• [Written task]
Update the data below by replacing each "How do I perform" with "How do I carry out" and leaving everything else unchanged.

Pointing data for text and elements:
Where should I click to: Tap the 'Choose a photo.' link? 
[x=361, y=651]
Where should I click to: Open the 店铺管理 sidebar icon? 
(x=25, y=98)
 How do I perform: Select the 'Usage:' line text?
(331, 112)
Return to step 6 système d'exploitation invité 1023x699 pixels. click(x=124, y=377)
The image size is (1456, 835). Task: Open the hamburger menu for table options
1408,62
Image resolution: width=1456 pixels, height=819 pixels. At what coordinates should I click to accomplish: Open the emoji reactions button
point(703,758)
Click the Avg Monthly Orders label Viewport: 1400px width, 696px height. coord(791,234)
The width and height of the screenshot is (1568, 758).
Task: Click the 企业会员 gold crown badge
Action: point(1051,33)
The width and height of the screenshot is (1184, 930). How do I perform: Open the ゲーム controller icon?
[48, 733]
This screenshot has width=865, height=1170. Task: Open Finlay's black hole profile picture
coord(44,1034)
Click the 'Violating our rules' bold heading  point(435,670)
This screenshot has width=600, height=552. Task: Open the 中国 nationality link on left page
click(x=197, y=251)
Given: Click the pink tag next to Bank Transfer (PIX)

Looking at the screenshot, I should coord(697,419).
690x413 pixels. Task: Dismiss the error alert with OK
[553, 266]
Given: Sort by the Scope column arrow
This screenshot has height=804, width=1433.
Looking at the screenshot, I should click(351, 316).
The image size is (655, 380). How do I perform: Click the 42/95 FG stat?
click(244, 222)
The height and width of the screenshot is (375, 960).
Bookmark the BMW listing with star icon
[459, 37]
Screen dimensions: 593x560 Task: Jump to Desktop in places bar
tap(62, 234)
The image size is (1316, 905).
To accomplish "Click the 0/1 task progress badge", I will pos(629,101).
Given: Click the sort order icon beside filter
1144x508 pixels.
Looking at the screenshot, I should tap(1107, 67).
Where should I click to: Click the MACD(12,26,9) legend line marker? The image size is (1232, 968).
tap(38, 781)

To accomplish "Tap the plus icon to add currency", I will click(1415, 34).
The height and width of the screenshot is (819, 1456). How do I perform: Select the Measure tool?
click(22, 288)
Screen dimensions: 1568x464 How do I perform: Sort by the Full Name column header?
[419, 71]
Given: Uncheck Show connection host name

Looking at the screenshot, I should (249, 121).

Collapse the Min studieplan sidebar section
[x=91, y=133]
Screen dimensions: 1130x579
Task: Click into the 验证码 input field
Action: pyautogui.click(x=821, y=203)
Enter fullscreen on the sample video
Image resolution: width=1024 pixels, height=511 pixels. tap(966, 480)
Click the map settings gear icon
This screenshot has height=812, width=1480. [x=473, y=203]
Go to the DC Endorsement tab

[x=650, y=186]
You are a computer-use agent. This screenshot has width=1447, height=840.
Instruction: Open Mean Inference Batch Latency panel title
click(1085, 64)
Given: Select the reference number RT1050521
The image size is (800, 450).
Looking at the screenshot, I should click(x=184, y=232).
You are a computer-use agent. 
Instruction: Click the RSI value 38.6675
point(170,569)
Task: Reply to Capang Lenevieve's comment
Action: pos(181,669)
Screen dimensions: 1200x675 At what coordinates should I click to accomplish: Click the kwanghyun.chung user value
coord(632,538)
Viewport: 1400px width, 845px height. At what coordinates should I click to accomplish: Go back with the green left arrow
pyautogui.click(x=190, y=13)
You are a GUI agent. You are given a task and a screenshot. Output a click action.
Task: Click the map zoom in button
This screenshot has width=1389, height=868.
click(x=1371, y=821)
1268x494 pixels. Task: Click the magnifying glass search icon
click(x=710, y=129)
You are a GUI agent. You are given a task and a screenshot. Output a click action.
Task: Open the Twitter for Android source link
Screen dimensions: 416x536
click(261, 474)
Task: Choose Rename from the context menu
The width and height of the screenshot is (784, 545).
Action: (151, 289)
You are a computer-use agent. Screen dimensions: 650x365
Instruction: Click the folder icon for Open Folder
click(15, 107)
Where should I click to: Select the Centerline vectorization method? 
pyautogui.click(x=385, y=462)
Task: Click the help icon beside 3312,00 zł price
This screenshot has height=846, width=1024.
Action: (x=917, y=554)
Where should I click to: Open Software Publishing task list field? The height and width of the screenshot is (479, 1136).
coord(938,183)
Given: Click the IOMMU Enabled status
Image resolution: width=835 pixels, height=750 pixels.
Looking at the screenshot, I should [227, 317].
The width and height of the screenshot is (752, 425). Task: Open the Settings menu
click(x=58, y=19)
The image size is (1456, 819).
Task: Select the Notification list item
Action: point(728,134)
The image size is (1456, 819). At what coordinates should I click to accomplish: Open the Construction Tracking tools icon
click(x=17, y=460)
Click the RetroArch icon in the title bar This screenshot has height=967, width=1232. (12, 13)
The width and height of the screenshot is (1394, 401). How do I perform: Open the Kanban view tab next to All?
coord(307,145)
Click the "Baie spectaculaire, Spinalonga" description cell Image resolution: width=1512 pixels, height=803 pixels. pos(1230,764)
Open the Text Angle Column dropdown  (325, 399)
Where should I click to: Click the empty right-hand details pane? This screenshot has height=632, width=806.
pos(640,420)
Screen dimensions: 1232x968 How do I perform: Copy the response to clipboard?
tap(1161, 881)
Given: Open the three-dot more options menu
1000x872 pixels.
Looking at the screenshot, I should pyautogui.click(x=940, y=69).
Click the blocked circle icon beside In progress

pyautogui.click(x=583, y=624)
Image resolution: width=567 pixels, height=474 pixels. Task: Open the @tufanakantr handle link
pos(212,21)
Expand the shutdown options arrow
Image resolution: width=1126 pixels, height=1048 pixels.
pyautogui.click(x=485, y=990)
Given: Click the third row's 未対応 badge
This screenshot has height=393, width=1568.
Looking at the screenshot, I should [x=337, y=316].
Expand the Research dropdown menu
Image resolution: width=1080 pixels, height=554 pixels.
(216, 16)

• [Task solution]
Where should I click to: Tap the 'Choose a photo.' link? 
[x=361, y=651]
Where should I click to: Open the 店铺管理 sidebar icon? 
(x=25, y=98)
 How do I carry out: Select the 'Usage:' line text?
(331, 112)
Return to step 6 système d'exploitation invité 1023x699 pixels. click(x=124, y=377)
The image size is (1456, 835). Task: Open the hamburger menu for table options
1408,62
Image resolution: width=1456 pixels, height=819 pixels. At what coordinates should I click to accomplish: Open the emoji reactions button
point(703,758)
Click the Avg Monthly Orders label Viewport: 1400px width, 696px height. coord(791,234)
The width and height of the screenshot is (1568, 758).
Task: Click the 企业会员 gold crown badge
Action: point(1051,33)
The width and height of the screenshot is (1184, 930). How do I carry out: Open the ゲーム controller icon?
[48, 733]
This screenshot has width=865, height=1170. Task: Open Finlay's black hole profile picture
coord(44,1034)
Click the 'Violating our rules' bold heading  point(435,670)
This screenshot has width=600, height=552. Task: Open the 中国 nationality link on left page
click(x=197, y=251)
Given: Click the pink tag next to Bank Transfer (PIX)

Looking at the screenshot, I should coord(697,419).
690x413 pixels. Task: Dismiss the error alert with OK
[553, 266]
Given: Sort by the Scope column arrow
This screenshot has height=804, width=1433.
Looking at the screenshot, I should click(351, 316).
The image size is (655, 380). How do I carry out: Click the 42/95 FG stat?
click(244, 222)
The height and width of the screenshot is (375, 960).
Bookmark the BMW listing with star icon
[459, 37]
Screen dimensions: 593x560 Task: Jump to Desktop in places bar
tap(62, 234)
The image size is (1316, 905).
To accomplish "Click the 0/1 task progress badge", I will pos(629,101).
Given: Click the sort order icon beside filter
1144x508 pixels.
Looking at the screenshot, I should tap(1107, 67).
Where should I click to: Click the MACD(12,26,9) legend line marker? The image size is (1232, 968).
tap(38, 781)

To accomplish "Tap the plus icon to add currency", I will click(1415, 34).
The height and width of the screenshot is (819, 1456). How do I carry out: Select the Measure tool?
click(22, 288)
Screen dimensions: 1568x464 How do I carry out: Sort by the Full Name column header?
[419, 71]
Given: Uncheck Show connection host name

Looking at the screenshot, I should (249, 121).

Collapse the Min studieplan sidebar section
[x=91, y=133]
Screen dimensions: 1130x579
Task: Click into the 验证码 input field
Action: pyautogui.click(x=821, y=203)
Enter fullscreen on the sample video
Image resolution: width=1024 pixels, height=511 pixels. tap(966, 480)
Click the map settings gear icon
This screenshot has height=812, width=1480. [x=473, y=203]
Go to the DC Endorsement tab

[x=650, y=186]
You are a computer-use agent. This screenshot has width=1447, height=840.
Instruction: Open Mean Inference Batch Latency panel title
click(1085, 64)
Given: Select the reference number RT1050521
The image size is (800, 450).
Looking at the screenshot, I should click(x=184, y=232).
You are a computer-use agent. 
Instruction: Click the RSI value 38.6675
point(170,569)
Task: Reply to Capang Lenevieve's comment
Action: pos(181,669)
Screen dimensions: 1200x675 At what coordinates should I click to accomplish: Click the kwanghyun.chung user value
coord(632,538)
Viewport: 1400px width, 845px height. At what coordinates should I click to accomplish: Go back with the green left arrow
pyautogui.click(x=190, y=13)
You are a GUI agent. You are given a task and a screenshot. Output a click action.
Task: Click the map zoom in button
This screenshot has width=1389, height=868.
click(x=1371, y=821)
1268x494 pixels. Task: Click the magnifying glass search icon
click(x=710, y=129)
You are a GUI agent. You are given a task and a screenshot. Output a click action.
Task: Open the Twitter for Android source link
Screen dimensions: 416x536
click(261, 474)
Task: Choose Rename from the context menu
The width and height of the screenshot is (784, 545).
Action: (151, 289)
You are a computer-use agent. Screen dimensions: 650x365
Instruction: Click the folder icon for Open Folder
click(15, 107)
Where should I click to: Select the Centerline vectorization method? 
pyautogui.click(x=385, y=462)
Task: Click the help icon beside 3312,00 zł price
This screenshot has height=846, width=1024.
Action: (x=917, y=554)
Where should I click to: Open Software Publishing task list field? The height and width of the screenshot is (479, 1136).
coord(938,183)
Given: Click the IOMMU Enabled status
Image resolution: width=835 pixels, height=750 pixels.
Looking at the screenshot, I should [227, 317].
The width and height of the screenshot is (752, 425). Task: Open the Settings menu
click(x=58, y=19)
The image size is (1456, 819).
Task: Select the Notification list item
Action: point(728,134)
The image size is (1456, 819). At what coordinates should I click to accomplish: Open the Construction Tracking tools icon
click(x=17, y=460)
Click the RetroArch icon in the title bar This screenshot has height=967, width=1232. (12, 13)
The width and height of the screenshot is (1394, 401). How do I carry out: Open the Kanban view tab next to All?
coord(307,145)
Click the "Baie spectaculaire, Spinalonga" description cell Image resolution: width=1512 pixels, height=803 pixels. pos(1230,764)
Open the Text Angle Column dropdown  (325, 399)
Where should I click to: Click the empty right-hand details pane? This screenshot has height=632, width=806.
pos(640,420)
Screen dimensions: 1232x968 How do I carry out: Copy the response to clipboard?
tap(1161, 881)
Given: Open the three-dot more options menu
1000x872 pixels.
Looking at the screenshot, I should pyautogui.click(x=940, y=69).
Click the blocked circle icon beside In progress

pyautogui.click(x=583, y=624)
Image resolution: width=567 pixels, height=474 pixels. Task: Open the @tufanakantr handle link
pos(212,21)
Expand the shutdown options arrow
Image resolution: width=1126 pixels, height=1048 pixels.
pyautogui.click(x=485, y=990)
Given: Click the third row's 未対応 badge
This screenshot has height=393, width=1568.
Looking at the screenshot, I should [x=337, y=316].
Expand the Research dropdown menu
Image resolution: width=1080 pixels, height=554 pixels.
(216, 16)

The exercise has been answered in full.